I wondered if she was about to out herself as someone who was so worried about losing her job that she’d rather there were lots of issues to deal with.
“Yes.” I told her. “That’s the vision - more issues prevented before they occur, a better functioning department and less unpaid overtime for you. Can you tell me about something that’s a right pain to you and we can use it as an example?”
Michelle looked pensive and leant in, conspiratorially.
“You know what? I’ve noticed that usually about 10% of our complaints result in refunds. But that percentage shoots right up to about 35% in our two busy seasons. The number of complaints doubles in line with sales, but the refunds more than triple as a proportion. Why do you think this is?”
I had a feeling she was about to tell me.
“It’s not because the product gets a lot worse - our quality control is stable. Angela’s team who deal with complaints just can’t cope with the sudden spike in workload, so they do fewer checks and just pay out. I’ve spoken with them about it before. The refund figures can really impact the profit margins in those months.”

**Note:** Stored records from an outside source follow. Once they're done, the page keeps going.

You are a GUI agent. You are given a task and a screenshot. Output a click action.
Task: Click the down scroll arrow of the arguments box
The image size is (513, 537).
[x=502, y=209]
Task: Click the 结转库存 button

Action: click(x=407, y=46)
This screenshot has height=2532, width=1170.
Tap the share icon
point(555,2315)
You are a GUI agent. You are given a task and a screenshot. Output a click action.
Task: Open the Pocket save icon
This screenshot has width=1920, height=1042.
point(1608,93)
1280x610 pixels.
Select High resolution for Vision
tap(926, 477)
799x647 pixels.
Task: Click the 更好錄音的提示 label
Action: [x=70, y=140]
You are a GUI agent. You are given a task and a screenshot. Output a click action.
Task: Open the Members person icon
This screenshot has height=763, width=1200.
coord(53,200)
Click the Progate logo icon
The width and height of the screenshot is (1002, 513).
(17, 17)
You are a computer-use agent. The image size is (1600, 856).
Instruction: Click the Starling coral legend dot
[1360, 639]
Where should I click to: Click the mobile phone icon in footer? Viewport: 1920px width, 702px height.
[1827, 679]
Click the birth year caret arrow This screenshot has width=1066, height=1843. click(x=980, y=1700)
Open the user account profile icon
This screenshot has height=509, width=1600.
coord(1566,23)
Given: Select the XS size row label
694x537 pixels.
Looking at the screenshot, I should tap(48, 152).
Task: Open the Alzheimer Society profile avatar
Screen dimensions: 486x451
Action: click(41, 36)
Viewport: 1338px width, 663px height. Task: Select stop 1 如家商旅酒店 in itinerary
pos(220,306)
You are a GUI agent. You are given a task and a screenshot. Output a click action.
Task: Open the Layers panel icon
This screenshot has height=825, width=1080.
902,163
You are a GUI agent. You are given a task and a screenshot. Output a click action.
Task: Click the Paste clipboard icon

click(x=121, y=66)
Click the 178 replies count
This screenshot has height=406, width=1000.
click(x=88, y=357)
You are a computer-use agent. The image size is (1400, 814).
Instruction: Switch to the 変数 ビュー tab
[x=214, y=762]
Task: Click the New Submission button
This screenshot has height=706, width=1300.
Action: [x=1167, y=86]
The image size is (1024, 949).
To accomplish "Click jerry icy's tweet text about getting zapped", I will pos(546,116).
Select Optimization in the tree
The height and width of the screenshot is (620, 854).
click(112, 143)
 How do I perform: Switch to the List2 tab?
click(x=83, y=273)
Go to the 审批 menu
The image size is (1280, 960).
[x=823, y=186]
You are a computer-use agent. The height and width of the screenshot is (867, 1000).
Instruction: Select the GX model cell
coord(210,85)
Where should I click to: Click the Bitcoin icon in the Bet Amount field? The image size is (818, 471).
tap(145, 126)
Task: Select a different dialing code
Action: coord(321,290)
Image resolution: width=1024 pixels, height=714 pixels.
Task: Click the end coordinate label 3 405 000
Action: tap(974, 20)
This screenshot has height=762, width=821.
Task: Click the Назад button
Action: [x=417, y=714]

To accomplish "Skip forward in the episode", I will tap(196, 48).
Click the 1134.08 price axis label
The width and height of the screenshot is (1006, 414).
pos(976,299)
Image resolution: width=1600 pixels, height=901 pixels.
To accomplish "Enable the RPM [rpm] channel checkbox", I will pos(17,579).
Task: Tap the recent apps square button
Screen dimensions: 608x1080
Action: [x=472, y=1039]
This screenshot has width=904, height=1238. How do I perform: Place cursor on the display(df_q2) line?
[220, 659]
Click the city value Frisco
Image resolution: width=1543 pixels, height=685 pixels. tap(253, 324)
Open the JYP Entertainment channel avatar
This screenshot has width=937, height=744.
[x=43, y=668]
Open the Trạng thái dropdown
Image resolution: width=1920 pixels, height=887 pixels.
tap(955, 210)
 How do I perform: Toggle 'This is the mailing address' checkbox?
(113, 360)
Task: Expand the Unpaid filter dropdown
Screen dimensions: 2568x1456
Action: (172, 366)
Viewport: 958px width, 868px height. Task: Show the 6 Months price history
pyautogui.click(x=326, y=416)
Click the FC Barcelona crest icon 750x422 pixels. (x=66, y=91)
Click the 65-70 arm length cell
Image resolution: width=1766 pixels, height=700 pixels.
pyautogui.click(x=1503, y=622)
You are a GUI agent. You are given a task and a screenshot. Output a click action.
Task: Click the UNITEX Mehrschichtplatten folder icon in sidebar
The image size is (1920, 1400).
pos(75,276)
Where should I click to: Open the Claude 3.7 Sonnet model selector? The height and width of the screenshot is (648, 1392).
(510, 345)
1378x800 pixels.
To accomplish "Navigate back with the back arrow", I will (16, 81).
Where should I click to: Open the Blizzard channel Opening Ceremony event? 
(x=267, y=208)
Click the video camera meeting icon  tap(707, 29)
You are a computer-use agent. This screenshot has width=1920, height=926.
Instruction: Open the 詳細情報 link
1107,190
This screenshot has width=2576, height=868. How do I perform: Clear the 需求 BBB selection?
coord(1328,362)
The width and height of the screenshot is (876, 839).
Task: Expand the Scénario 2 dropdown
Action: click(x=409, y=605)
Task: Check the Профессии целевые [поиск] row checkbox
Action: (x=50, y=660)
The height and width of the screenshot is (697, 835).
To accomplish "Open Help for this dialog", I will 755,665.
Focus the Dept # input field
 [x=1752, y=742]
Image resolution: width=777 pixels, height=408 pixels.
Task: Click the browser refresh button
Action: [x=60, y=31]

Beautiful, I thought. What a text-book example.
“Can we measure that so we can see the problem coming before it hits us?” I asked. “Let’s measure sales volumes and complaint volumes. That way as we see the problem coming, like a tidal wave building, then we can ask for some support to bolster Angela’s team and hopefully keep the refund levels down.”
Michelle smiled. I don’t think anyone’s ever seen that before.
It’s lovely when you can see a concept click into place with someone you’re talking too, particularly when they really see how risk management tools can help them gain better control of their work and ultimately their life.
Who is the Secret Risk Manager?
The Secret Risk Manager is a senior risk professional working in the City. Over the years, they’ve seen a variety of risk practices - good, bad and ugly - across a variety of industries.
Like many risk professionals, the Secret Risk Manager’s CV has a large unspoken element. They are called upon to be in turns, therapist, coach, detective, mediator, behavioural scientist, parent, mind reader, futurologist, story-teller, philosopher and diplomat.
These articles do not pretend to constitute advice, but only to provide a frank and hopefully thought provoking look into the often frustrating world of those people who help organisations manage their risks. The subject matter is experience based, but fictional.
Any resemblance to actual incidents or persons living or dead is purely coincidental. But let’s face it, there’s not much new under the sun so you’ve probably seen it before.